Language is a tricky thing in our leftist world. Not only are leftists obsessed with inventing words out of whole cloth (“transphobia,” “cis,” “rapey”), they are engaged in a constant struggle to alter the definitions of existing words. This subtle warfare is part of why they have been so successful in implementing their program; people support them because they seemingly support things that everyone wants, such as “justice” and “equality.” As a tongue-in-cheek guide to leftist terminology, Mediocracy is a worthwhile read.

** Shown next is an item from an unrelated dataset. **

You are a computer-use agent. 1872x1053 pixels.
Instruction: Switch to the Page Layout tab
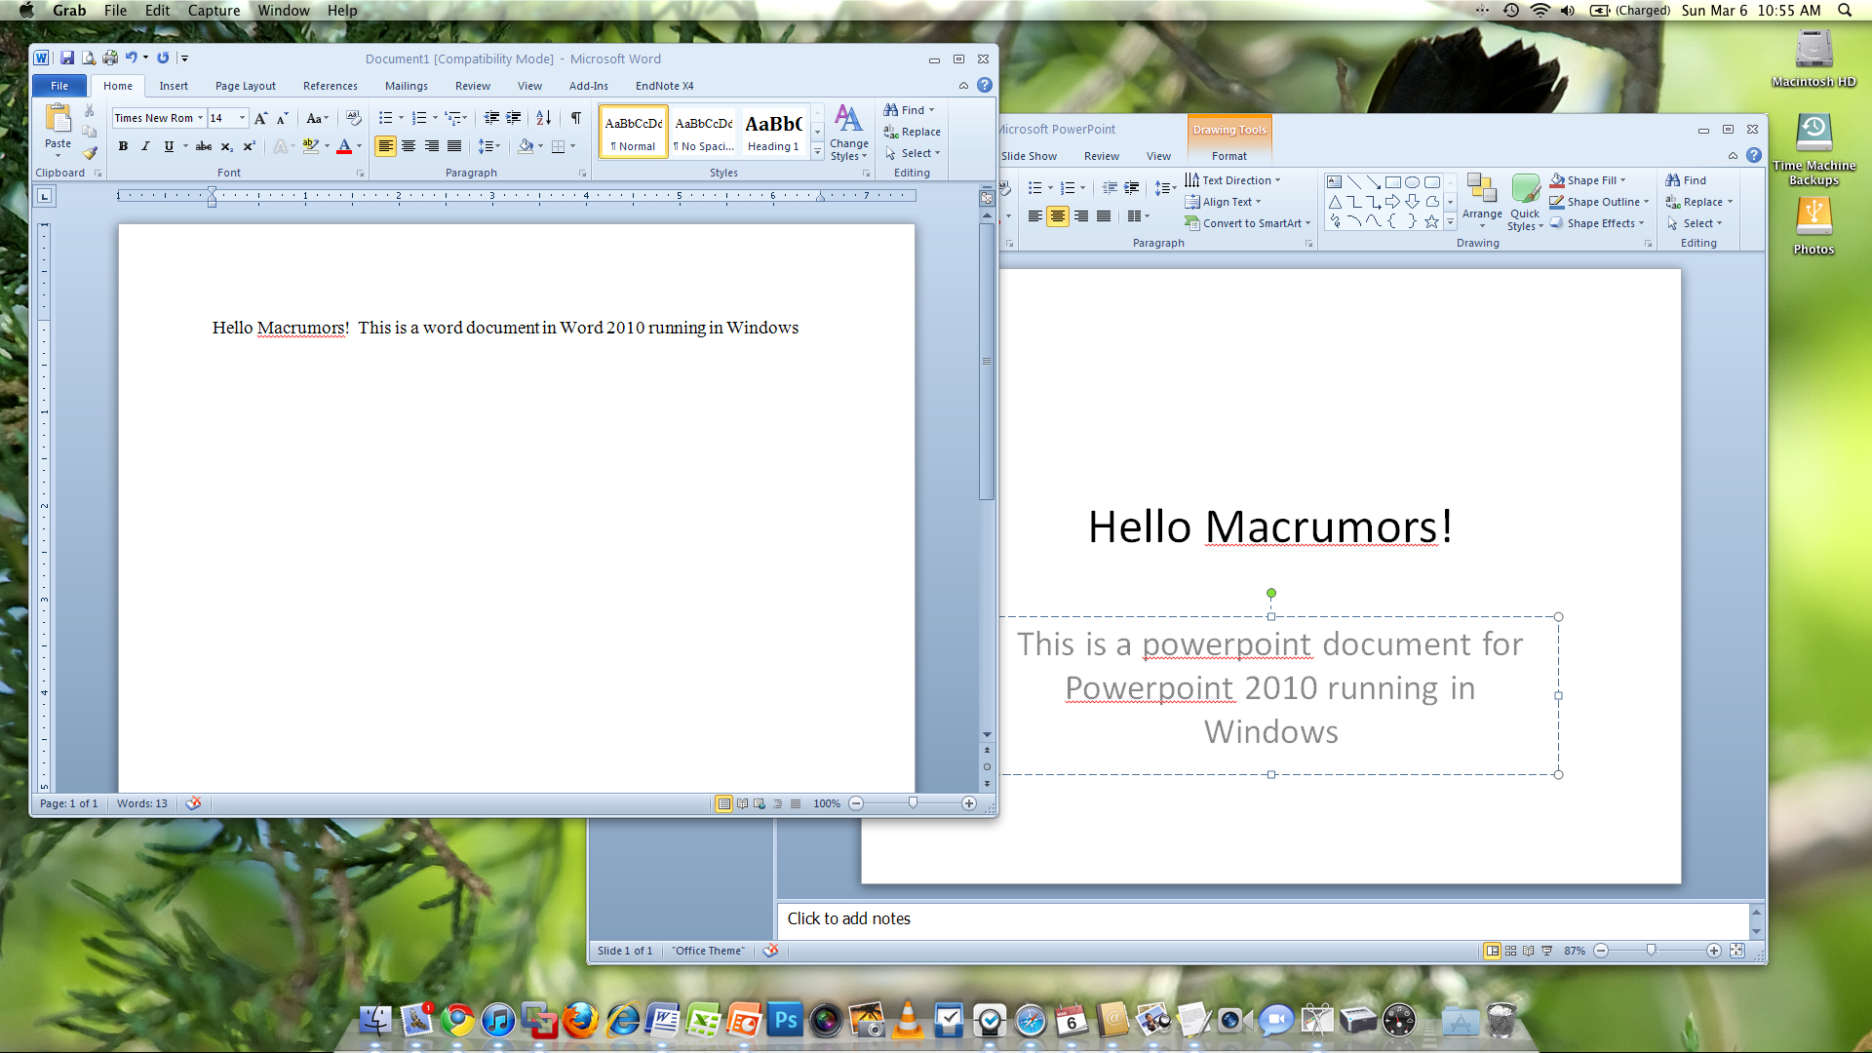pyautogui.click(x=245, y=86)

Fabian Tassano is a satirist in the Swiftian bent; his book begins with a tale about a land called “Telluria” descending into leftist degeneracy and failure. “Mediocracy” is Tassano’s term for the social and economic environment fostered by leftism, in which the individual is subsumed into the collective and everything is dumbed down to the lowest common denominator. To this end, Mediocracy offers up nearly 200 pages worth of satirical definitions, related in Tassano’s clinically comical prose. Each segment is about a page long, consisting of the mediocratic definition of a word contrasted with its real definition, along with quotes from real-world personalities like Bono and Tony Blair to back up Tassano’s explanations.

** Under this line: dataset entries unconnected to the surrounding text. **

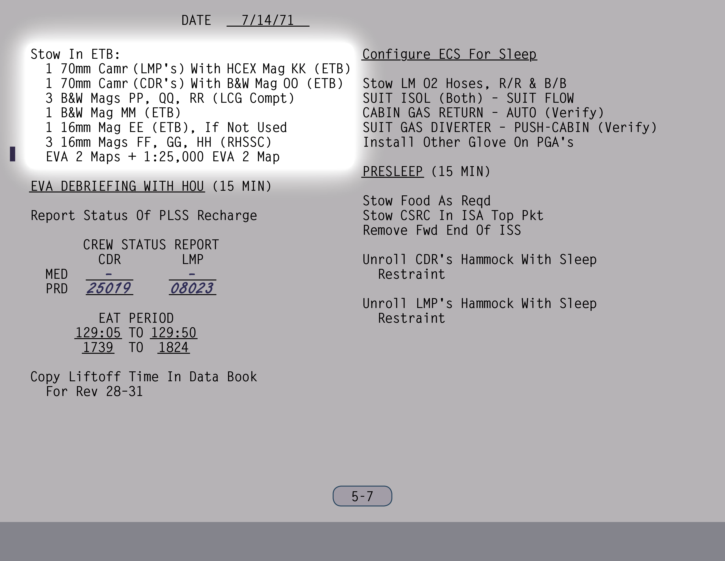
Task: Click the EVA 2 Maps line in highlighted box
Action: coord(163,157)
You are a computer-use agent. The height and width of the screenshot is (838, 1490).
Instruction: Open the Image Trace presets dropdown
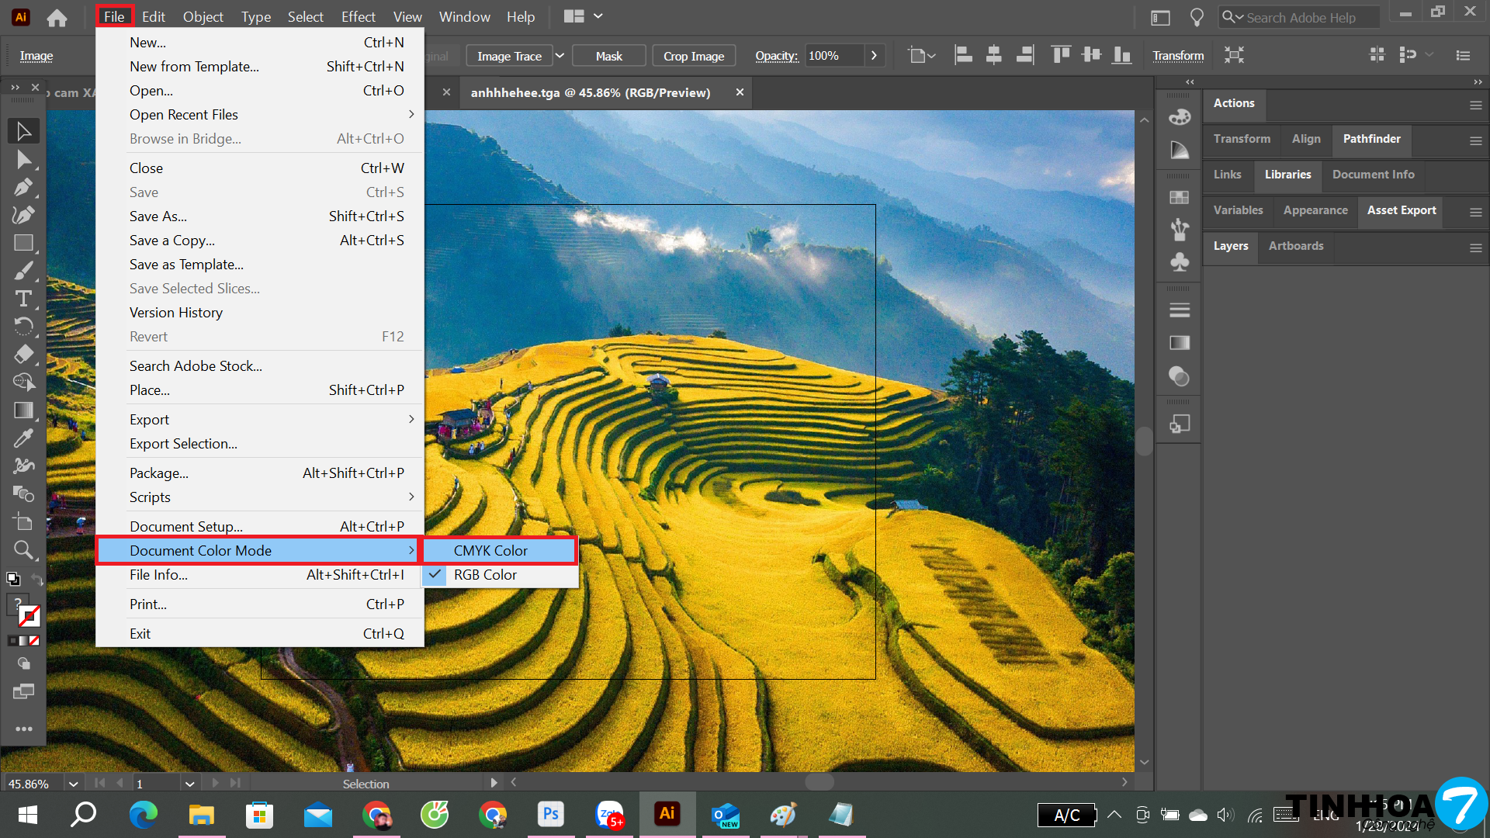pyautogui.click(x=560, y=56)
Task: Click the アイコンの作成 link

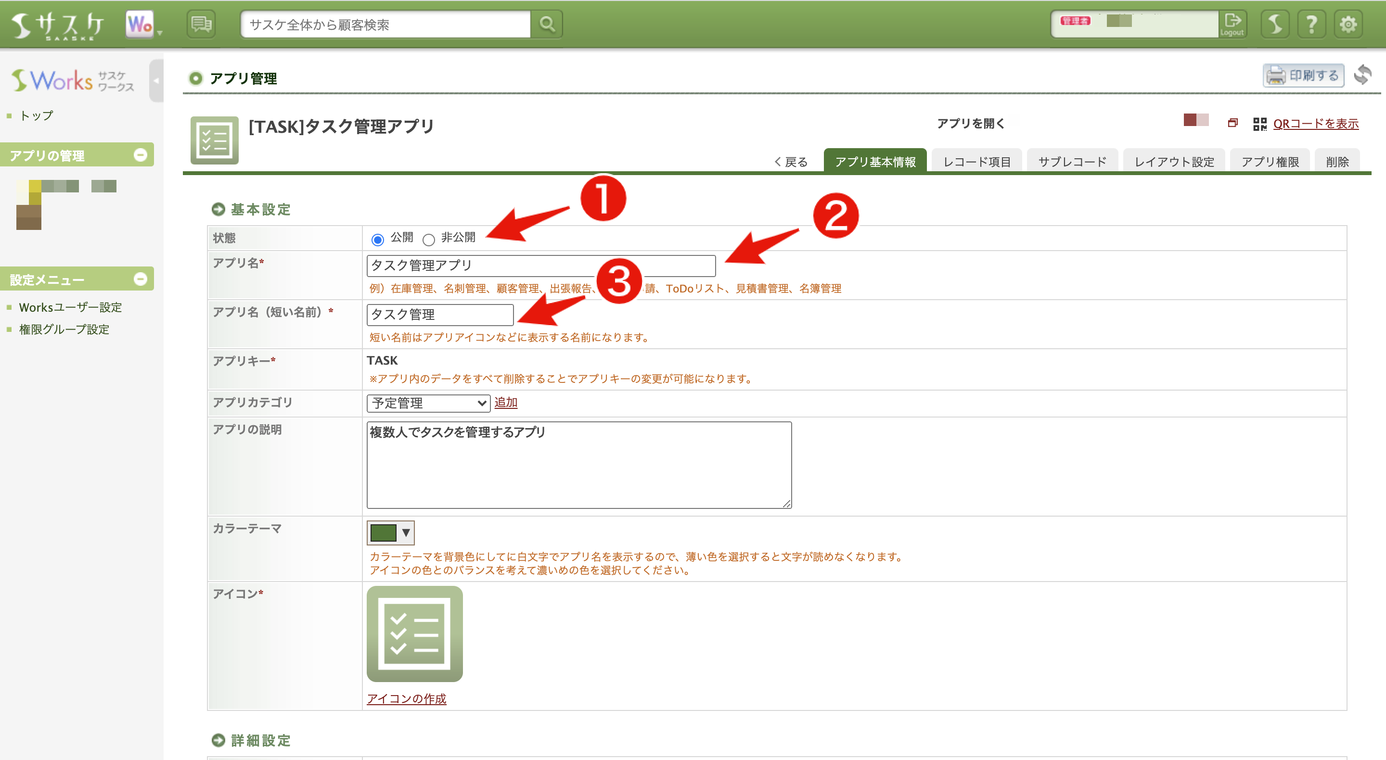Action: tap(406, 698)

Mediocracy covers the gamut from “sex” to “tolerance” to “diversity” to “depression” and more, not only explaining how leftist language manipulation distorts reality, but showing the twisted logic that connects all of these points. Tassano shows that the obscurantism of the left is a feature, not a bug; only by mutilating concepts such as “society” and “culture” can the left survive and thrive in our world. Indeed, he closes the book out with a quote from Orwell’s 1984 concerning Newspeak and thoughtcrime. I don’t know if Tassano considers himself a reactionary, but his book makes a fine addition to the neoreaction reading list.
My problems with Mediocracy are two. One, Tassano doesn’t go into quite enough detail to fully flesh out the logic of mediocracy, instead counting on the reader to fill in the blanks. While this is fine for those of us immersed in reactionary thought, Mediocracy is a bad book for beginners as it will leave them scratching their heads. Two, a number of the definitions, such as “sacking,” seem like filler and probably could have been cut out.
Aside from these points though, Mediocracy is an amusing and illuminating book explaining just how leftists distort reality and confuse us all.